WHAT THE TASK REQUIRES
Line by line, copy out the data below exactly.
─── THE DATA ───
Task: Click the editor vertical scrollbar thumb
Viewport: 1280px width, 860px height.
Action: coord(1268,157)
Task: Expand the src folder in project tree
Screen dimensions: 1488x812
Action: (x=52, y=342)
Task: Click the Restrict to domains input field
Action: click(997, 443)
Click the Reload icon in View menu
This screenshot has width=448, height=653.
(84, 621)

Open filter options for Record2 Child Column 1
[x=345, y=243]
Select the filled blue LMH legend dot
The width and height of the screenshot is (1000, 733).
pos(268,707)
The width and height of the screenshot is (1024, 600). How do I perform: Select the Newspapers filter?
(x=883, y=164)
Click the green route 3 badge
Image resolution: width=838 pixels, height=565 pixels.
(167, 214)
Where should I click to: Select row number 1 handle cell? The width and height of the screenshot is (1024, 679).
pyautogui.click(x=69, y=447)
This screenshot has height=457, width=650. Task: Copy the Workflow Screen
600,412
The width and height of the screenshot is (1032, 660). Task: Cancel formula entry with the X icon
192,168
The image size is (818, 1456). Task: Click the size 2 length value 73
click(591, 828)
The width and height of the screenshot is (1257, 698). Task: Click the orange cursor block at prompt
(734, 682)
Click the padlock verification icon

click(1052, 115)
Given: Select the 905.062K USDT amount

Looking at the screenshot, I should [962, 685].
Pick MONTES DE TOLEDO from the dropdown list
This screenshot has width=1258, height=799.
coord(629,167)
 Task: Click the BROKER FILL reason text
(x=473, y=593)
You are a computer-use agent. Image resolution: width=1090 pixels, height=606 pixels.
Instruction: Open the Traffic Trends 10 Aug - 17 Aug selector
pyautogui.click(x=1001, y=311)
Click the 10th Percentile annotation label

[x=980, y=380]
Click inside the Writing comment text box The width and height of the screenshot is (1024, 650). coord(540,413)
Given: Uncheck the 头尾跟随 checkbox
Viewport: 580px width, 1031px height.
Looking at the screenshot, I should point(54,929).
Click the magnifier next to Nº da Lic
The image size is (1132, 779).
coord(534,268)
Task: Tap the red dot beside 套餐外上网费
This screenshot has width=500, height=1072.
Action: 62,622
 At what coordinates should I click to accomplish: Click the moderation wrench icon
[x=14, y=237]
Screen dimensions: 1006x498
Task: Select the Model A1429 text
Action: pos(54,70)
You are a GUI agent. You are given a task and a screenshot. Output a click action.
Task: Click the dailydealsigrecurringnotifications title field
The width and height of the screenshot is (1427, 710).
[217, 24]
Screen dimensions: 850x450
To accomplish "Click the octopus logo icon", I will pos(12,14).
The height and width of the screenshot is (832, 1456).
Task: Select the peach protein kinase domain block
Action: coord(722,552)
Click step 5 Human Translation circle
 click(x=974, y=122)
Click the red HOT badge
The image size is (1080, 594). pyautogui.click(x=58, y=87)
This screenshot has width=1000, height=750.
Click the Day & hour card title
───
RESULT OF THIS TASK
Task: Click the editor vertical scrollbar thumb
Viewport: 1280px width, 860px height.
Action: coord(1268,157)
Task: Expand the src folder in project tree
Screen dimensions: 1488x812
Action: (x=52, y=342)
Task: Click the Restrict to domains input field
Action: click(997, 443)
Click the Reload icon in View menu
This screenshot has width=448, height=653.
(84, 621)

Open filter options for Record2 Child Column 1
[x=345, y=243]
Select the filled blue LMH legend dot
The width and height of the screenshot is (1000, 733).
pos(268,707)
The width and height of the screenshot is (1024, 600). How do I perform: Select the Newspapers filter?
(x=883, y=164)
Click the green route 3 badge
Image resolution: width=838 pixels, height=565 pixels.
(167, 214)
Where should I click to: Select row number 1 handle cell? The width and height of the screenshot is (1024, 679).
pyautogui.click(x=69, y=447)
This screenshot has height=457, width=650. Task: Copy the Workflow Screen
600,412
The width and height of the screenshot is (1032, 660). Task: Cancel formula entry with the X icon
192,168
The image size is (818, 1456). Task: Click the size 2 length value 73
click(591, 828)
The width and height of the screenshot is (1257, 698). Task: Click the orange cursor block at prompt
(734, 682)
Click the padlock verification icon

click(1052, 115)
Given: Select the 905.062K USDT amount

Looking at the screenshot, I should [962, 685].
Pick MONTES DE TOLEDO from the dropdown list
This screenshot has width=1258, height=799.
coord(629,167)
 Task: Click the BROKER FILL reason text
(x=473, y=593)
You are a computer-use agent. Image resolution: width=1090 pixels, height=606 pixels.
Instruction: Open the Traffic Trends 10 Aug - 17 Aug selector
pyautogui.click(x=1001, y=311)
Click the 10th Percentile annotation label

[x=980, y=380]
Click inside the Writing comment text box The width and height of the screenshot is (1024, 650). coord(540,413)
Given: Uncheck the 头尾跟随 checkbox
Viewport: 580px width, 1031px height.
Looking at the screenshot, I should point(54,929).
Click the magnifier next to Nº da Lic
The image size is (1132, 779).
coord(534,268)
Task: Tap the red dot beside 套餐外上网费
This screenshot has width=500, height=1072.
Action: 62,622
 At what coordinates should I click to accomplish: Click the moderation wrench icon
[x=14, y=237]
Screen dimensions: 1006x498
Task: Select the Model A1429 text
Action: pos(54,70)
You are a GUI agent. You are given a task and a screenshot. Output a click action.
Task: Click the dailydealsigrecurringnotifications title field
The width and height of the screenshot is (1427, 710).
[217, 24]
Screen dimensions: 850x450
To accomplish "Click the octopus logo icon", I will pos(12,14).
The height and width of the screenshot is (832, 1456).
Task: Select the peach protein kinase domain block
Action: coord(722,552)
Click step 5 Human Translation circle
 click(x=974, y=122)
Click the red HOT badge
The image size is (1080, 594). pyautogui.click(x=58, y=87)
This screenshot has width=1000, height=750.
Click the Day & hour card title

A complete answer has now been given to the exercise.